Dear Colleague - Balancing Victim Privacy and Due Process in Campus Sexual Assault Cases

In 2011, Xialou Yu known as “Peter” to his friends, a Chinese national, and a sophomore at Vassar University, went to a party, and lost his virginity to a friend of his from the Vassar rowing team. Yu claims that he let this friend know that he was a virgin beforehand, as she led him to his room. She told him, “that’s alright, I know what to do.” In the days following, Yu and his friend exchanged emails, with his friend saying that she “had a wonderful time,” and that Yu, “did nothing wrong.” A month later, she texted him, saying that she was sorry to have led him on, that she wasn’t ready to enter a monogamous relationship with him, but she greatly hoped that they could preserve their friendship.

A year later, Yu received a summons from the Vassar administration, calling him to a faculty tribunal where he was being charged with sexual assault relating to the above night. Yu was denied any legal counsel at the hearing, unable to cross examine his accuser.
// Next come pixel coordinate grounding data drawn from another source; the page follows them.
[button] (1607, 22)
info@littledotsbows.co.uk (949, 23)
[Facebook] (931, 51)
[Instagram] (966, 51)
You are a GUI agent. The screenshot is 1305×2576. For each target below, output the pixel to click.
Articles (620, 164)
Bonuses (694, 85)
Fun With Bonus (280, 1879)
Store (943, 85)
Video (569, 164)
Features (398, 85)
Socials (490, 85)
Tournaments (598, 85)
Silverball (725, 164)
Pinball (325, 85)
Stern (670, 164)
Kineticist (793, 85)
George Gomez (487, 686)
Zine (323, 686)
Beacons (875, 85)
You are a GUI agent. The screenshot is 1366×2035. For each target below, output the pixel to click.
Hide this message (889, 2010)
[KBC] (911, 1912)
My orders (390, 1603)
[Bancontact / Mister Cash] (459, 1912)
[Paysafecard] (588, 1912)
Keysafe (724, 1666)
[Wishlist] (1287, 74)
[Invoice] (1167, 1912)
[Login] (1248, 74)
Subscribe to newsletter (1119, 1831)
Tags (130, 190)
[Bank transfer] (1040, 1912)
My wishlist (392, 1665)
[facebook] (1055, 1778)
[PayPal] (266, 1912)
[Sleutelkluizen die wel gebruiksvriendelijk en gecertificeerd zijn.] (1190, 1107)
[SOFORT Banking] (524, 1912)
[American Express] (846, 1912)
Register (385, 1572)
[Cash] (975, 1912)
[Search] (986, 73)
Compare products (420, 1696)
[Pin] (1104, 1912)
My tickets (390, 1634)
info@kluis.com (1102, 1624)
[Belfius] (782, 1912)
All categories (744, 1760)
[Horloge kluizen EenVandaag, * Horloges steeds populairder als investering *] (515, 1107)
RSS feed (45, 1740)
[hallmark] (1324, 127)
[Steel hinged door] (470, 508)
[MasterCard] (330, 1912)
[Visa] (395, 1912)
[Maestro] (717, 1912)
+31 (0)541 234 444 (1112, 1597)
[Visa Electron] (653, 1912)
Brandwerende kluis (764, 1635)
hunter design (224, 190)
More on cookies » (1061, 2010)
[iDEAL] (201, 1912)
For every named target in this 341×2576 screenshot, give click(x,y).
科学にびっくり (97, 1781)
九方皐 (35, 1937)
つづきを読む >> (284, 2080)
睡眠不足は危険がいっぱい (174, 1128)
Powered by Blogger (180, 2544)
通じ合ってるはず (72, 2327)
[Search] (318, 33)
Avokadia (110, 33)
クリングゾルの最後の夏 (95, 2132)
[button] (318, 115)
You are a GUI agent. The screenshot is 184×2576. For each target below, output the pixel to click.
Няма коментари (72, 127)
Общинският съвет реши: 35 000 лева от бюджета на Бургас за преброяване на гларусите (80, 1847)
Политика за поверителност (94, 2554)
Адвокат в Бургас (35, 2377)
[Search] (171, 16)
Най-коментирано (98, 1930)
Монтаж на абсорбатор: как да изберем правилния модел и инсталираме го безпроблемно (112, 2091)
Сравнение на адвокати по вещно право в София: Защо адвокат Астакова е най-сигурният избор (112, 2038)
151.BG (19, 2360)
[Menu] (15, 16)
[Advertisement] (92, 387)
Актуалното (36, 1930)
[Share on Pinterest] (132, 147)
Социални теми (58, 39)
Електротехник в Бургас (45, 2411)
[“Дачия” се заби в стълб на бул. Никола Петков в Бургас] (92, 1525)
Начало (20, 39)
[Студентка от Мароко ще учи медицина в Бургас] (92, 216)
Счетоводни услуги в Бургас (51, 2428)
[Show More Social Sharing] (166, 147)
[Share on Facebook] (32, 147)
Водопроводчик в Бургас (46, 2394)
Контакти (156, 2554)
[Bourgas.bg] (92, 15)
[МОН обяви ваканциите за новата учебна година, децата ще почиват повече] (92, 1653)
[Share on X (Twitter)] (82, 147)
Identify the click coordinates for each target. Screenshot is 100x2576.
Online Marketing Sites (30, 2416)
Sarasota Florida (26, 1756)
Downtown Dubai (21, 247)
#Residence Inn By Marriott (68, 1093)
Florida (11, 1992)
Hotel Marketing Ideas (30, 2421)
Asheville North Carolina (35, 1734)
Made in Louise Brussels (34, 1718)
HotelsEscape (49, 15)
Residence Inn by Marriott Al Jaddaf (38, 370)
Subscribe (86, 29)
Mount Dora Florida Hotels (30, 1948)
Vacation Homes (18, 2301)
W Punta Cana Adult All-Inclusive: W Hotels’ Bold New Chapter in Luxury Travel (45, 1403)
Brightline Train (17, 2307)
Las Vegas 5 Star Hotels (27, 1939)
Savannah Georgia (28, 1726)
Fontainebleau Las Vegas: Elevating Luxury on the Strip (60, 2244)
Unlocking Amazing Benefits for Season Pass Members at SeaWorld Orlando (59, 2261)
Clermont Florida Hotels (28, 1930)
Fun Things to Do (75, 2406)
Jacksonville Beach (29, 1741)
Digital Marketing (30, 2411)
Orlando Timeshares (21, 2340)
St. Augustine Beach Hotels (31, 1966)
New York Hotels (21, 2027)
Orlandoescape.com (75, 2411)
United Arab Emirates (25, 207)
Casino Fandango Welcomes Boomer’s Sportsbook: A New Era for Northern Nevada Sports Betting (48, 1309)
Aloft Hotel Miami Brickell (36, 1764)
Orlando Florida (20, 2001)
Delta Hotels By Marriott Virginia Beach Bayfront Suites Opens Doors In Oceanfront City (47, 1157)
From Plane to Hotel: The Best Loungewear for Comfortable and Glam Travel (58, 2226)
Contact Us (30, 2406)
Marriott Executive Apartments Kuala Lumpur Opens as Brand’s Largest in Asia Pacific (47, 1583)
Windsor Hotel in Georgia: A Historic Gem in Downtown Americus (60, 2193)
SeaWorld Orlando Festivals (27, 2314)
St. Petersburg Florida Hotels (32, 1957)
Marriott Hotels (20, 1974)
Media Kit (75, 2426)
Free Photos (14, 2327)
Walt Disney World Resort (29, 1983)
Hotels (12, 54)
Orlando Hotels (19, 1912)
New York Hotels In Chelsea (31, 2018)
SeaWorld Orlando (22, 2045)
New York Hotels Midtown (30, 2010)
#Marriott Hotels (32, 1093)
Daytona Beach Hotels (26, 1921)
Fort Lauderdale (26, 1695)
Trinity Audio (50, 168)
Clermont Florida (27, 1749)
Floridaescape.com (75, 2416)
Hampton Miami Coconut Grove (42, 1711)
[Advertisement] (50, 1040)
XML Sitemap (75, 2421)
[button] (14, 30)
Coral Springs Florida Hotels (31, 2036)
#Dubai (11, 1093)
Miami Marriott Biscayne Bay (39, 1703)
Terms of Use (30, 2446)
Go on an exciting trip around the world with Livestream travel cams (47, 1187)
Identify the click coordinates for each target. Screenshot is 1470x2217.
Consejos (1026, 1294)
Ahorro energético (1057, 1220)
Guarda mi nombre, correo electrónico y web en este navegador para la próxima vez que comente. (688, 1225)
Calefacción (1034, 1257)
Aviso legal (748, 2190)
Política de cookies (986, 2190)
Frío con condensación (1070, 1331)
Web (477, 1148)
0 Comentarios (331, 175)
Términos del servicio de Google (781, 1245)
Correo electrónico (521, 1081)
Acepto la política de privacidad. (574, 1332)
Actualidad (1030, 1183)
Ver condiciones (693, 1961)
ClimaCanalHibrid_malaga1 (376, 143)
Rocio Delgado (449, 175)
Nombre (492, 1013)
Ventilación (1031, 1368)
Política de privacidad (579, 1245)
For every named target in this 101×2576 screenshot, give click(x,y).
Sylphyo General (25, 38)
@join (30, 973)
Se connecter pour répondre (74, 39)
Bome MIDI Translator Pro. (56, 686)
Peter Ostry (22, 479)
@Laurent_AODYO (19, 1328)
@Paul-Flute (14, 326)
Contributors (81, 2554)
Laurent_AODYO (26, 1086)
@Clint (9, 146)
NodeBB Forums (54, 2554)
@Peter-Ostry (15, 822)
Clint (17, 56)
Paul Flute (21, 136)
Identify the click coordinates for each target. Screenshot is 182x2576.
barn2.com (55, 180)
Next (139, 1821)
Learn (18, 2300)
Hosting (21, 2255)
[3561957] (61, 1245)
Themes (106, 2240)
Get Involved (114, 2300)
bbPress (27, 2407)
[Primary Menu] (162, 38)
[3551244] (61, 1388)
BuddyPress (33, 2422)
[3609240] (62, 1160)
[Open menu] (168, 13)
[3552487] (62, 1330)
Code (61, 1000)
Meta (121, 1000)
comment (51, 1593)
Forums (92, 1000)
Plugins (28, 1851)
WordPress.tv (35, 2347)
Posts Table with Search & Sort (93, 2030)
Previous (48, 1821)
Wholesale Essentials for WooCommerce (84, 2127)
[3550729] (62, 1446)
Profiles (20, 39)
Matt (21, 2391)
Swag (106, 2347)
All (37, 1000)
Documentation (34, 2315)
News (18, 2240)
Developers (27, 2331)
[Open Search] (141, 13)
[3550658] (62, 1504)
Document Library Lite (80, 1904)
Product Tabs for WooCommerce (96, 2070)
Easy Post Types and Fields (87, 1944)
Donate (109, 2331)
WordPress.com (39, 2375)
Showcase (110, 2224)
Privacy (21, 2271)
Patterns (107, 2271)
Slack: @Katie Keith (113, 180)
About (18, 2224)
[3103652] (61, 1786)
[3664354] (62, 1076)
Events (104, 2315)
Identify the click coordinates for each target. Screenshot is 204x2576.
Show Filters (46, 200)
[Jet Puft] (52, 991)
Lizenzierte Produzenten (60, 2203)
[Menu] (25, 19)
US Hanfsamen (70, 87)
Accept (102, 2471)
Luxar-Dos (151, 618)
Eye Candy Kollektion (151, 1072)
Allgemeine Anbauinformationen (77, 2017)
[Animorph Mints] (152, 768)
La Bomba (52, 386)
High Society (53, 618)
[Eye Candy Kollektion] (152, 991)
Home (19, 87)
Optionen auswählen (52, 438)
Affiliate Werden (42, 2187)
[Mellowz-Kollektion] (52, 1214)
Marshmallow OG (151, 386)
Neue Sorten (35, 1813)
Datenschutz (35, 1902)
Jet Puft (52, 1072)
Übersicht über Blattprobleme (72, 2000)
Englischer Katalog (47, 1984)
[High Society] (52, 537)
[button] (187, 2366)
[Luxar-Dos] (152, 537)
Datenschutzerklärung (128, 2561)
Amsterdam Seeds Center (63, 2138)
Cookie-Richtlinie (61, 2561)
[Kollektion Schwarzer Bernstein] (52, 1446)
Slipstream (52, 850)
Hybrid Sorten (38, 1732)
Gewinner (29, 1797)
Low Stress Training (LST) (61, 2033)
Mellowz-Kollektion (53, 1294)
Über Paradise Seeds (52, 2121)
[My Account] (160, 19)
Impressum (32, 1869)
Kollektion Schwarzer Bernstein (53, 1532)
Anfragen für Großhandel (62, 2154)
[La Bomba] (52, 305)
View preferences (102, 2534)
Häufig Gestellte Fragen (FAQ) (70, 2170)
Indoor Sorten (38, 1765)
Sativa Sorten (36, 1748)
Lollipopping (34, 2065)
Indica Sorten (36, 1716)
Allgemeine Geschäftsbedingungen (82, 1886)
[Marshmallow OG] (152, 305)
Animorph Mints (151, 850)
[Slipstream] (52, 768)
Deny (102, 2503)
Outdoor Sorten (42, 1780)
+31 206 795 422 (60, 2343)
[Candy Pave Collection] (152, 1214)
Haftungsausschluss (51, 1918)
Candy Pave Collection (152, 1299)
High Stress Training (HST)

Worst of all, Yu was denied the ability to bring in his accuser’s emails as exculpatory evidence, with the tribunal holding that the statements were “irrelevant,” and that they clearly “did not represent [her] feelings,” and were the symptoms of “shock and disbelief.” Less than two weeks after his initial hearing, Peter Yu was expelled from Vassar University.

Yu’s story is not an isolated incident. In July 2012, Xavier University Junior Dez Wells was expelled after an alleged assault that was prefaced by numerous, lascivious rounds of “truth or dare.” Wells was later arrested by actual (as opposed to campus) police, and his case was referred to the District Attorney’s Office. The case was handled by the head of the Hamilton County District Attorney’s Criminal Division. The grand jury resoundingly refused to indict Wells, with the prosecuting attorney commenting that, not only had no rape occurred, “it wasn’t even close.” Nevertheless, despite the fact that the District Attorney spoke to the President of Xavier University on Wells’ behalf, Wells was swiftly expelled from Xavier University. An examination of the transcripts from Wells’ shows that the decision was reached by students, who were tasked with examining official rape kits and commenting, “I don’t even know what this is.” Among other resources that tribunals like these rely on include the Stanford University Sexual Assault Manual, which holds that “acting in a logical and persuasive manner is typical for an abuser,” and that finders of fact should be “very, very cautious” in accepting a male student’s claim of innocence.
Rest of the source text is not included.